▶ [Passage]
- - - -

This CSAR chore was nothing new for the A-10 and goes back to before the A-10 entered service. Many reserve and National Guard A-10 squadrons regularly practiced CSAR tactics in part because many of the pilots were older and more experienced and retained memories of Vietnam, and the aircraft that inspired the A-10 by showing how such a low and slow aircraft could be invaluable during so many CSAR missions. The Vietnam era A-1 Skyraider (nicknamed "Spad", after a famous World War I fighter) was one of the inspirations for the A-10. The A-1 was the most popular ground support aircraft during the 1960s and proved a literal lifesaver during hundreds of Vietnam CSAR missions. Developed at the end of World War II, the A-1 was an 11 ton, single-seat, propeller-driven aircraft that carried 3.5 tons of bombs and four 20mm autocannon. The four 20mm cannon could, altogether, fire 40 rounds a second. Cruising speed was 320 kilometers an hour (versus 560 for the A-10), and the average sortie was about four hours (a little longer than the A-10). The A-10 can go as slow as 220 kilometers an hour, which was nearly as slow as the A-1 could manage but the A-10 has a max speed of 700 kilometers an hour, more than a third faster than the A-1.
Ever since Vietnam ground troops have been agitating for another A-1. The A-10 came close but did not have the persistence (long time over the combat area) of the A-1. But when the A-10 did get to demonstrate its CSAR capabilities during the 1991 Gulf War, there were still some Vietnam era pilots around who made the A-1/A-10 CSAR connection vividly clear. The A-10 CSAR capabilities were obvious to pilots. The A-10 is built to fly low and slow and better survive any ground fire it encounters. A-10s being jets could get to where the downed pilot was fast and then go down low to better deal with any enemy ground threat until the air force CSAR helicopters arrived. This was the same method used by A-1s in Vietnam.
CSAR capabilities were one of the many reasons the U.S. Air Force, in 2016, officially canceled plans to get rid of its most popular combat aircraft; the A-10. In doing that the air force, faced with the reality that the A-10 was its most effective warplane for COIN operations, announced it was restoring maintenance funds for the A-10 and indefinitely delaying plans to start retiring all A-10s in 2018. Now the money is allocated to keep the 283 A-10s flying into the late 2020s. Restored maintenance funds are increasing availability rates back to 70 percent or more. In 2015 A-10s flew over 87,000 hours and they could have flown more (as ground troops demanded) if maintenance funds had been available.

- - - -

▶ [Material supplied]
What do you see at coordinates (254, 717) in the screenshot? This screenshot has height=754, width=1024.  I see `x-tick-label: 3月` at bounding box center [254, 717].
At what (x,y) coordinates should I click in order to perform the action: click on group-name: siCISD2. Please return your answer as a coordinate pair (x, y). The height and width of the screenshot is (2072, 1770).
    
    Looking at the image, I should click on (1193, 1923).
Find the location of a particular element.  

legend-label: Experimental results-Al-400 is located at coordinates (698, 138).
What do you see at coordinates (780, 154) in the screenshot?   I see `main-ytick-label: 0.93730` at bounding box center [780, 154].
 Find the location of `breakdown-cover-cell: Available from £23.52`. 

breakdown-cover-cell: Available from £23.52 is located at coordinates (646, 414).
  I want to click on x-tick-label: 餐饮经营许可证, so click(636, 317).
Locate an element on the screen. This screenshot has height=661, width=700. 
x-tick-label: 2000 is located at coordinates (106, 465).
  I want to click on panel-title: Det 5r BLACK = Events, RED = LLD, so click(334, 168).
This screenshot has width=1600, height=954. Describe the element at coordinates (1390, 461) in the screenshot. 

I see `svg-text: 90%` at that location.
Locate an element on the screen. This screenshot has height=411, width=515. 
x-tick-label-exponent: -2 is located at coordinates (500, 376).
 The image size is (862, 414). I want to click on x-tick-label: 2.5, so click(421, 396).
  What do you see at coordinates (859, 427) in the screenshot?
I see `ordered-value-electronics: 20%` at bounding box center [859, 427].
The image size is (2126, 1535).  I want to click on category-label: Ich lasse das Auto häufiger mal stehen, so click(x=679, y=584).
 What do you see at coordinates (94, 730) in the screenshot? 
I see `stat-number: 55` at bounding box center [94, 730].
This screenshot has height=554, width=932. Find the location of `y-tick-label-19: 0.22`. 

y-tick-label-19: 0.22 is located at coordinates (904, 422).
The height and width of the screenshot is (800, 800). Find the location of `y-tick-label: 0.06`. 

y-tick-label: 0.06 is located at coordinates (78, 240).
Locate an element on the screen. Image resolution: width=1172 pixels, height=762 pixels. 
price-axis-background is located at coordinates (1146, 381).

- - - -

▶ [Questions on the material]
(a) In the passage on the A-10, how many A-10s is money now allocated to keep flying into the late 2020s?
(b) Quote the passage on the A-10 word for word, everything from "CSAR capabilities were one" down to "had been available.".
Work only from the passage on the A-10 and not from the listing.

▶ [Answers to the exercises]
(a) 283

(b)
CSAR capabilities were one of the many reasons the U.S. Air Force, in 2016, officially canceled plans to get rid of its most popular combat aircraft; the A-10. In doing that the air force, faced with the reality that the A-10 was its most effective warplane for COIN operations, announced it was restoring maintenance funds for the A-10 and indefinitely delaying plans to start retiring all A-10s in 2018. Now the money is allocated to keep the 283 A-10s flying into the late 2020s. Restored maintenance funds are increasing availability rates back to 70 percent or more. In 2015 A-10s flew over 87,000 hours and they could have flown more (as ground troops demanded) if maintenance funds had been available.